::: 本文抜粋 :::
パンケース内の生地を、羽根部材によって混練し、加熱部によってパンケースを介して加熱して、パンを焼き上げる製パン装置が知られている。特許文献1には、焼成室内を大気圧よりも低圧に減圧する減圧機構を備え、減圧環境下で焼き工程を行うようにした製パン装置が開示されている。
特開平9-271314号公報
特許文献1の製パン装置では、減圧環境下で生地を膨張させて加熱するため、焼き上げまでの製パン時間を短縮できる。しかし、特許文献1の製パン装置では、生地の加熱目標温度について何も考慮されていないため、製パン処理の時間短縮について、改良の余地がある。
本発明は、焼き上げまでの製パン時間を効果的に短縮できる製パン装置を提供することを課題とする。
本発明の一態様は、パンケースと、前記パンケース内に配置され、駆動部によって回転される羽根部材と、前記パンケースを加熱する加熱部と、前記パンケースの温度を検出するための温度検出部と、前記パンケース内を大気圧よりも低圧に減圧するための減圧部と、前記加熱部を制御してパンを焼き上げる製パン処理を行う制御部とを備え、前記制御部による前記製パン処理は、前記パンケース内の生地が酵母活性最大温度になるように、前記温度検出部による検出温度に基づいて前記加熱部によって前記パンケースを加熱する加熱発酵工程と、前記減圧部によって前記パンケース内を減圧しつつ、前記加熱部によって前記パンケースを加熱する焼き工程とを備える、製パン装置を提供する。
酵母活性最大温度とは、酵母菌が最も活発に活動する温度を意味し、例えば37~38℃である。制御部は、温度検出部によって検出したパンケース内の温度と、実験によって見出した補正値とによって、生地の温度を判断できる。つまり、生地が酵母活性最大温度になるようにパンケースを加熱するとは、パンケース内が酵母活性最大温度に対応する設定温度になるように、加熱部によってパンケースを加熱することを意味する。
::: 資料抜粋 :::
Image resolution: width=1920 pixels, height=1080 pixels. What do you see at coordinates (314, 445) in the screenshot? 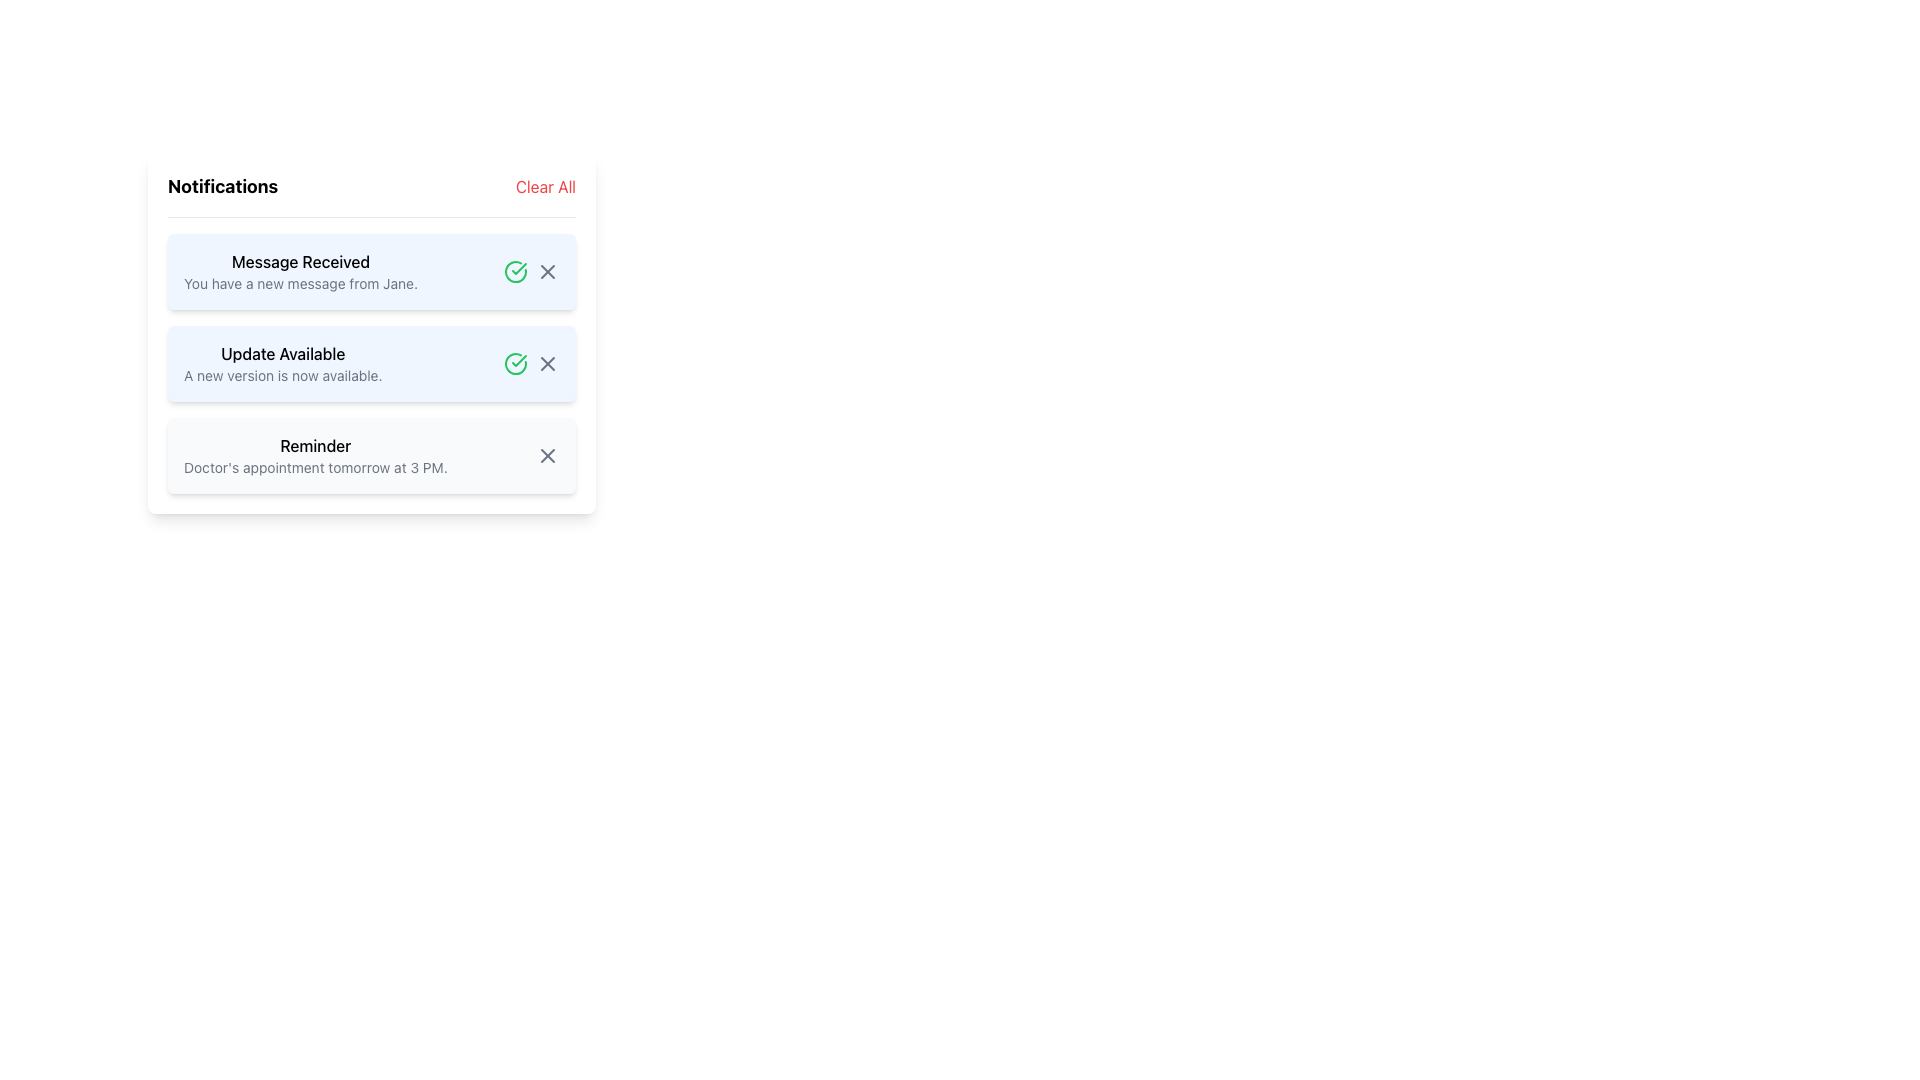
I see `header text of the 'Reminder' notification card, which is located at the top of the card and identifies its purpose` at bounding box center [314, 445].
:::
■ **課題の内容**:
A. 製パン装置に関する本文に基づき、次の問いに答えてください。
(i) 特許文献1の製パン装置が備える減圧機構は、焼成室内をどのような圧力に減圧するものですか。
(ii) 酵母活性最大温度の例として、何度が挙げられていますか。
(iii) 制御部は、何と何によって生地の温度を判断できるとされていますか。
B. 次の各記述が製パン装置に関する本文の内容と合致するかを「はい」または「いいえ」で答え、判断の根拠となる本文の語句をそのまま引用してください。
(i) 特許文献1の製パン装置では、生地の加熱目標温度が考慮されている。
(ii) 焼き工程では、減圧部によってパンケース内を減圧しながら、加熱部によってパンケースを加熱する。
(iii) 羽根部材は手で回転させるものである。
C. 製パン装置に関する本文のうち、「酵母活性最大温度とは、酵母菌」から「スを加熱することを意味する。」まで（その語句を含む）の部分を、一字一句変えずに抜き出して示してください。
解答には本文のみを用いてください。

■ **解答例**:
A.
(i) 大気圧よりも低圧
(ii) 37~38℃
(iii) 温度検出部によって検出したパンケース内の温度と、実験によって見出した補正値

B.
(i) いいえ。「生地の加熱目標温度について何も考慮されていない」
(ii) はい。「前記減圧部によって前記パンケース内を減圧しつつ、前記加熱部によって前記パンケースを加熱する焼き工程」
(iii) いいえ。「駆動部によって回転される羽根部材」

C.
酵母活性最大温度とは、酵母菌が最も活発に活動する温度を意味し、例えば37~38℃である。制御部は、温度検出部によって検出したパンケース内の温度と、実験によって見出した補正値とによって、生地の温度を判断できる。つまり、生地が酵母活性最大温度になるようにパンケースを加熱するとは、パンケース内が酵母活性最大温度に対応する設定温度になるように、加熱部によってパンケースを加熱することを意味する。